Antelope stands for Advanced Natural Language Object-oriented Processing Environment. This framework facilitates the development of Natural Language Processing software. Antelope, currently in (beta) version 0.8.3, is designed for the Microsoft .NET framework 2.0. Therefore, you can use it with C#, Visual Basic.NET, Delphi.NET and many other .NET compliant languages (even COBOL.NET!).
Please click here to download Antelope (you must be registered).
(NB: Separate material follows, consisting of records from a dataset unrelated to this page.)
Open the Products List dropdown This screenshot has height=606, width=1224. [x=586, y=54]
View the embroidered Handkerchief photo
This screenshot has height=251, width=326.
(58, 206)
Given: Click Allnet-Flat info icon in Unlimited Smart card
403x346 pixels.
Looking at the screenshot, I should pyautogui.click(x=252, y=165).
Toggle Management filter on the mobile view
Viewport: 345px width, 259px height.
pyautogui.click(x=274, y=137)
Antelope 0.8.3 was tested under Windows XP, Vista 32 bits and Vista 64 bits (in x86 mode). Its documentation now contains samples in both C# and Visual Basic.NET. Antelope includes the following features:
- Multi-threading support (experimental), can be used on a Web server,
- All-new, ribbon-based, Graphical User Interface,
- Access to many part-of-speech taggers, including the SS Tagger,
- A chunker with "divide & conquer" strategies,
- Access to the Link Grammar dependency parser,
- Access to the Stanford Parser 1.6 (no need of a Java VM),
- A full lexicon, with rich relations, based on WordNet 3.0 data,
- A syntax / semantic layer, based on VerbNet 1.5 (experimental),
- An anaphora resolver (experimental),
- A space and time features detector (experimental),
- A collocation collapser,
- A sentence splitter for plain text or HTML text,
- A PROLOG interpreter for .NET,
- A Context Extraction module,
- Deep syntax extraction,
- Paraphrases extraction (very experimental),
- And last but not least: a syntactic Web search utility.
(Copyright - Third party programs and data are property of their respective owners.)
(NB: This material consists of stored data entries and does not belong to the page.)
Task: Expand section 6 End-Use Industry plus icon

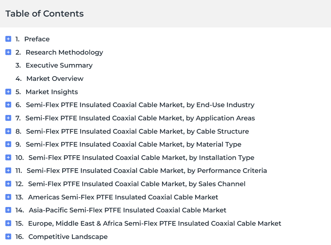Action: point(8,104)
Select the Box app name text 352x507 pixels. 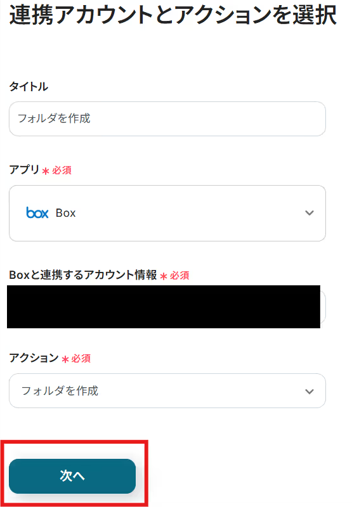(x=66, y=213)
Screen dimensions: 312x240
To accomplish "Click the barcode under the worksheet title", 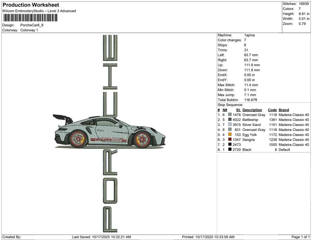I will [30, 18].
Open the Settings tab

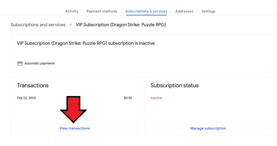coord(208,11)

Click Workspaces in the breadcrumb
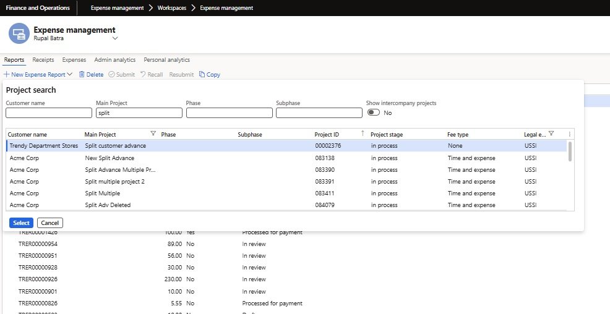click(171, 8)
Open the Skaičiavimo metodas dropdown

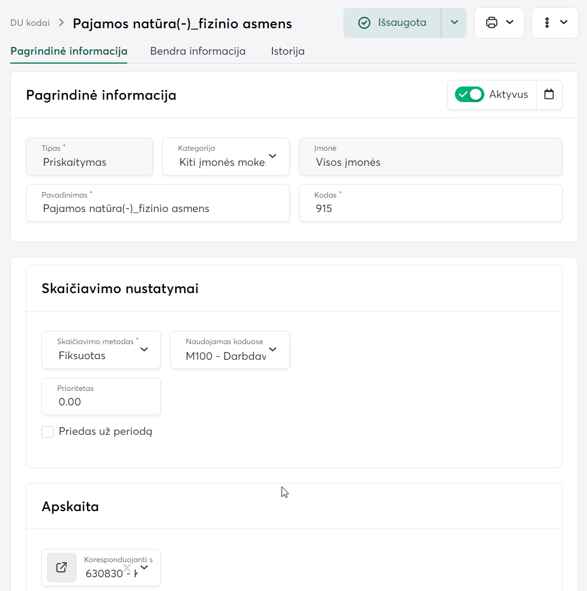(144, 350)
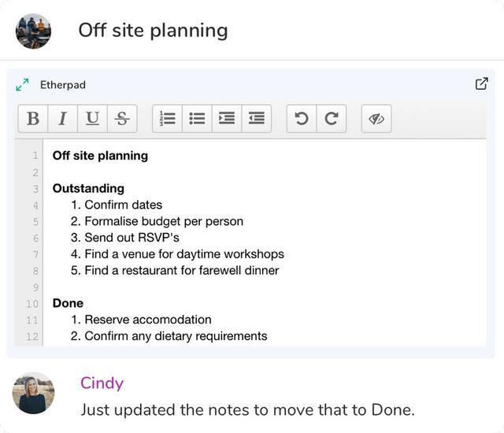Apply strikethrough formatting
The height and width of the screenshot is (433, 504).
(x=121, y=118)
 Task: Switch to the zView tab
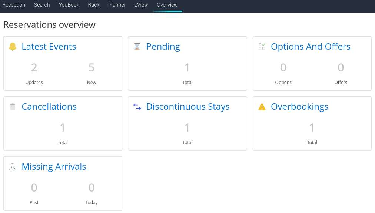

The middle-term objective of Antelope (version 1.0, expected in end-2008) is to offer a true, easy to use, semantic parser. It will be first applied on an encyclopedia (a large subset of Wikipedia seems to be a nice target) to make complex queries possible at a semantic level.
Only English is fully supported for the moment, since English has many available linguistic resources. We have started supporting French (with the TagParser), and other European languages will be supported in 2009.